→ WHAT TO DO: Rewrite the stretch of lines from the one containing "Return to shop (512, 855)" through the one containing "[Facebook] (792, 1378)" as a numbered list, omitting any blank lines.

→ DATA SUPPLIED:
##############################

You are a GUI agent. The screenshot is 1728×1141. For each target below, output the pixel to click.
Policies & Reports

##############################

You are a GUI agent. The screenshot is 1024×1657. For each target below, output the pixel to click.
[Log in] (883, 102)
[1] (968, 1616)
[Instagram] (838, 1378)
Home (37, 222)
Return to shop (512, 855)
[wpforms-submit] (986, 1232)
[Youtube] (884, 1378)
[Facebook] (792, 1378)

##############################

→ COMPLETE OUTPUT:
1. Return to shop (512, 855)
2. [wpforms-submit] (986, 1232)
3. [Youtube] (884, 1378)
4. [Facebook] (792, 1378)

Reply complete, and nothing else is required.